▶ EXERCISE TASK 1
According to the essay on property and the left, what do the social sciences show the real issue to be?

▶ SUPPLIED PASSAGE
^^^^^^^^

Proudhon’s second statement, “property is freedom”, mirrors the current understanding but lacks the language which we now have available. The social sciences have quite shown that the real issue is access to economic resources (meaning anything from food to education to healthcare). Private property per se may not be the problem so much as the privileges which are extended to owners and what we decide can be owned. There is nothing natural about the idea of owning things, particularly natural resources, as can be seen from the fact that more and more things are being made into ownable private property. This is the neoliberal enclosure movement, another revolution of the rich against the poor where, as in the British enclosure, the rich are often simply gifted ownership of previously commonly held or state-owned resources.

At the other end of the spectrum the necessary corollary of the new enclosure of the commons is that those who don’t own things are progressively stripped of access to resources. One example of this is famine. We are led to believe that famine arises because there is not enough food. This is simply untrue in every respect. Food shortages play a role, but not because of simple “supply and demand” or even, to any significant level, hoarding, but because they prompt predatory speculation which inflates food prices at a time when many have simultaneously lost income through, say, crop failure. More nuanced economicspeak would have it that famines arise because of “distribution” problems, an anodyne usage which leads us to think that its because there aren’t enough trucks or roads. What it really means is that people starve to death because they have no money. A nice piece of paper like the Universal Declaration of Human Rights is all very well, but our actual system of governance in the real world says that you do not have the right to live unless you can buy food. Those condemned to die are disproportionately children and one of the most obscene aspects of famine is that their parents are forced to choose which of their own children they will kill by denying food and to then watch them slowly die. I just think that we should bear that sort of thing in mind when we get into hypothetical arguments about the rights of the “bourgeois” corner shop owner to their own hard-earned wealth (when we should probably be trying to awaken to the fact that they are also oppressed by the same system).

Collectivist
The left-wing is strongly associated with collectivism as both a means of allowing the masses to exert power and as a way of building a society without, or with less, inequality. This coincides with the fraternity/community/solidarity thing. As mentioned, I’m a bit of an individualist who sees collectivism more as a necessity than as something desirable in itself. It is maybe a matter of emphasis in that I strongly believe in individuals standing together in solidarity, rather than the group standing as one. Thus I don’t feel that I’m entirely the right person to comment on this aspect of the left. I will, however, say that those who overemphasise individual liberty to the exclusion of other left-wing imperatives are clearly right-wing. One might see this as an indication that being left-wing is a matter of balancing competing imperatives. One might take from that a need to change fundamental aspects of society so that there is no contradiction between individual liberty and collectivism. One might even say that people such as economic “libertarians” are actually victims of the inevitable antagonisms of our social system and that is why they can only see “individual liberty” in the perpetuation of structural violence.

^^^^^^^^

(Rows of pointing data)
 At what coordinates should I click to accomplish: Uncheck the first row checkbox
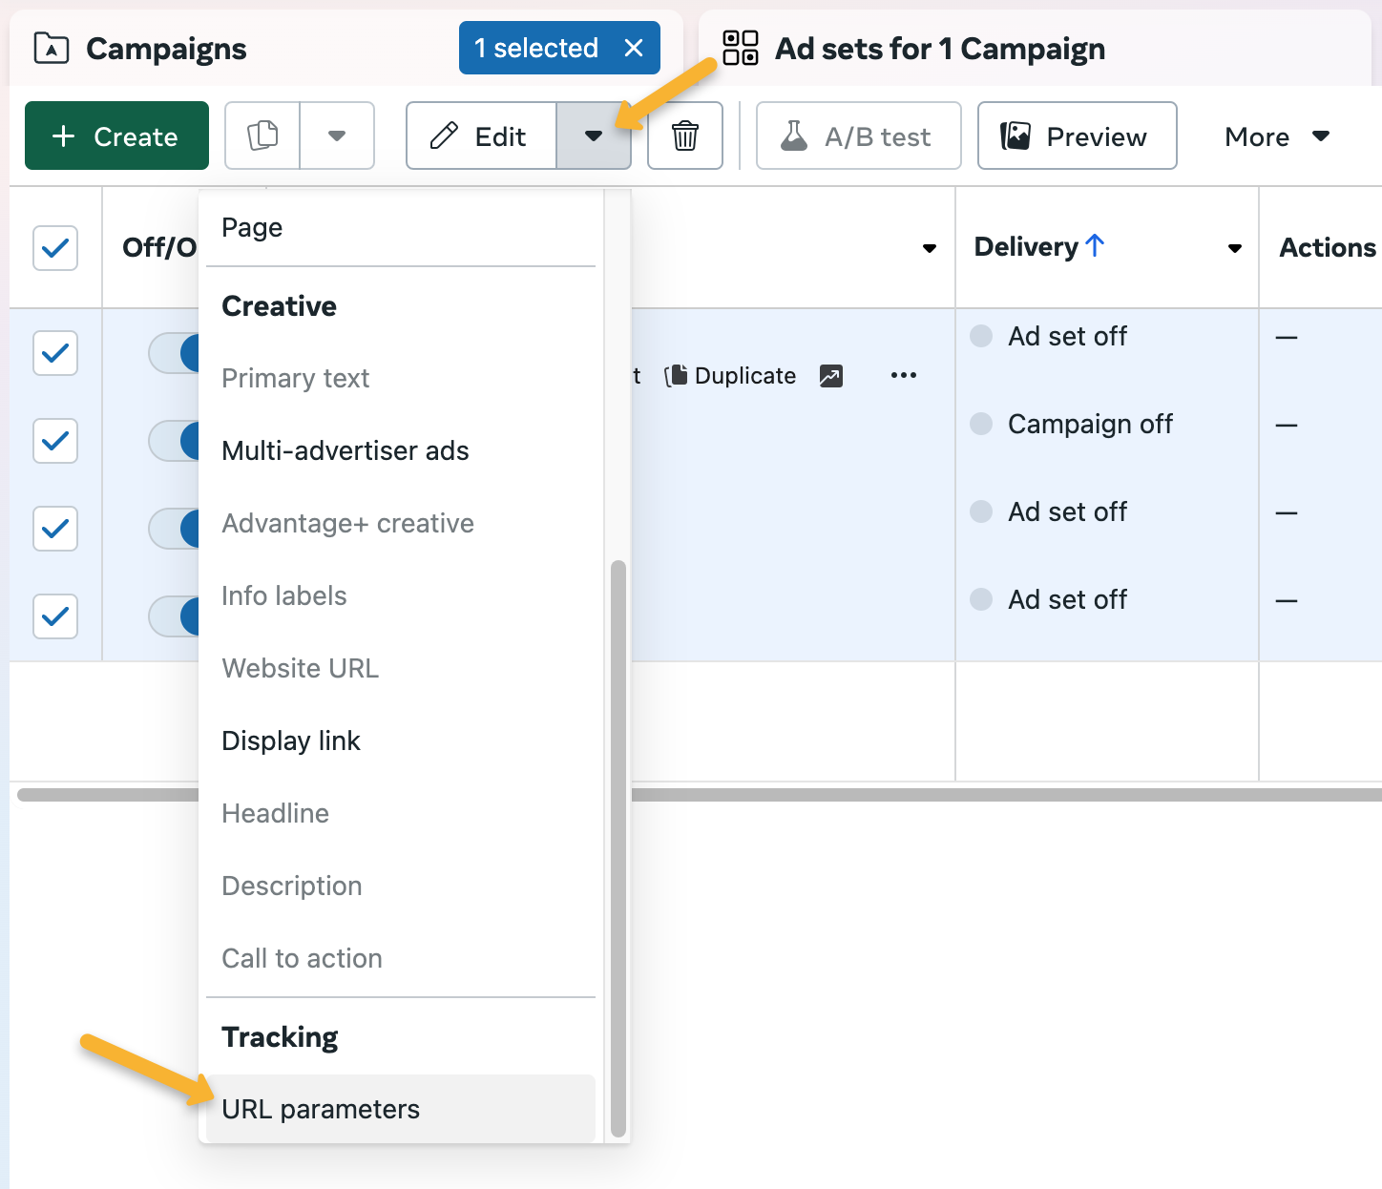[x=55, y=353]
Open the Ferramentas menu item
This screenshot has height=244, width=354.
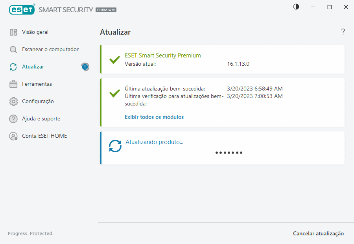click(x=37, y=84)
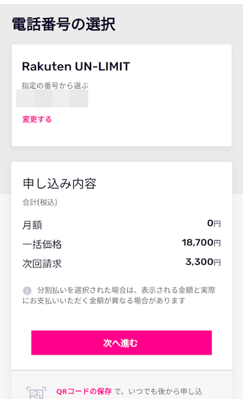Open the QRコードの保存 link
243x399 pixels.
[84, 391]
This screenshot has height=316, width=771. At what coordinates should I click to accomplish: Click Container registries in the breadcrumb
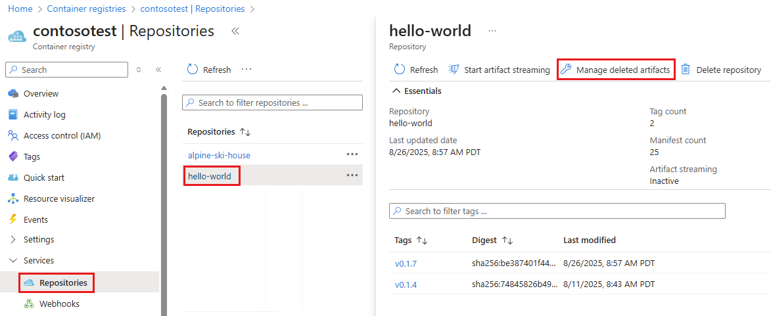pyautogui.click(x=87, y=9)
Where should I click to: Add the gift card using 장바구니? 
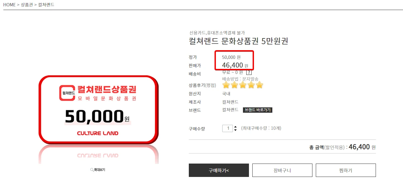(x=282, y=170)
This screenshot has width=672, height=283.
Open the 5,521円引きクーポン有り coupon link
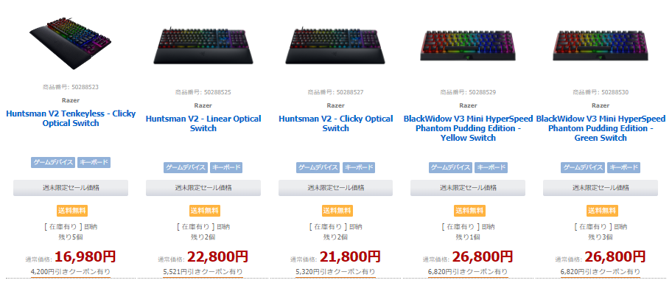203,272
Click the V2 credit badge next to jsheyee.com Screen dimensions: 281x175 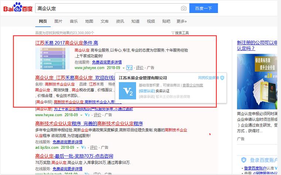pos(129,68)
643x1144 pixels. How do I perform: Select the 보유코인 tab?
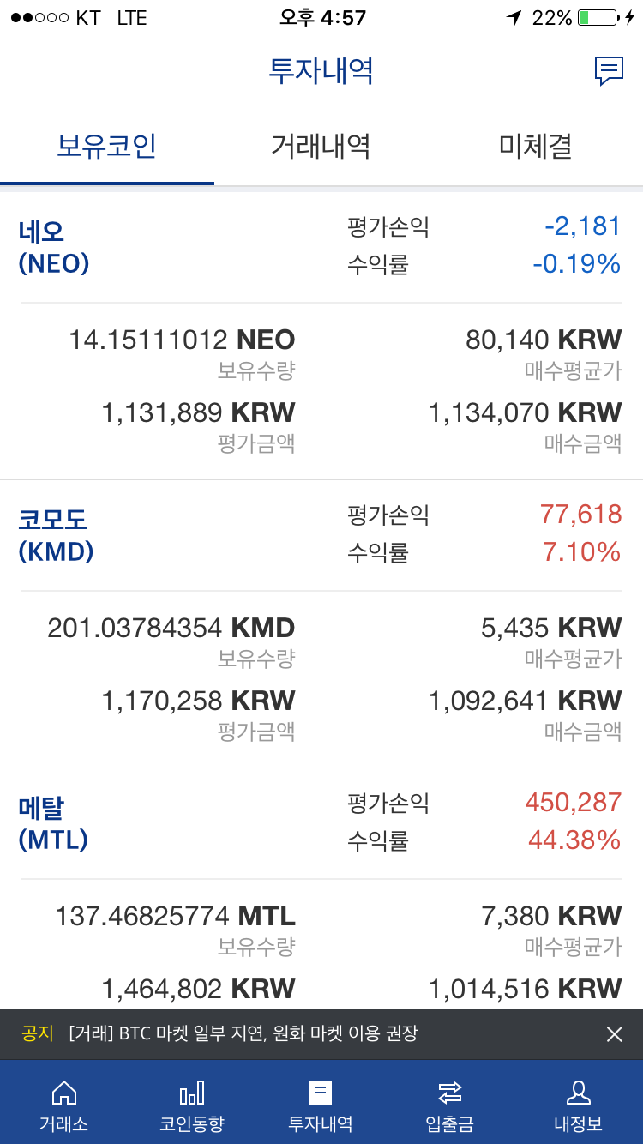(x=107, y=146)
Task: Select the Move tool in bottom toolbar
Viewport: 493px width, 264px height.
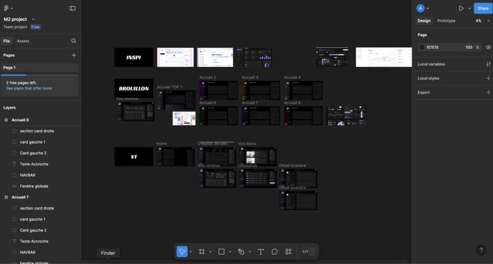Action: [x=182, y=251]
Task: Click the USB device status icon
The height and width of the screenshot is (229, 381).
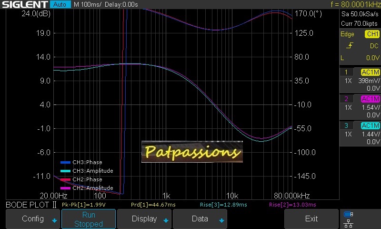Action: coord(349,214)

^^^^^^^^

▶ EXERCISE TASK 2
Report every line in the entries that contains the string "This".

▶ FULL RESPONSE 1
Access to economic resources, meaning anything from food to education to healthcare.

▶ FULL RESPONSE 2
This screenshot has height=244, width=354.
This screenshot has height=316, width=771. At what coordinates should I click to accomplish: Click Container registries in the breadcrumb
This screenshot has width=672, height=283.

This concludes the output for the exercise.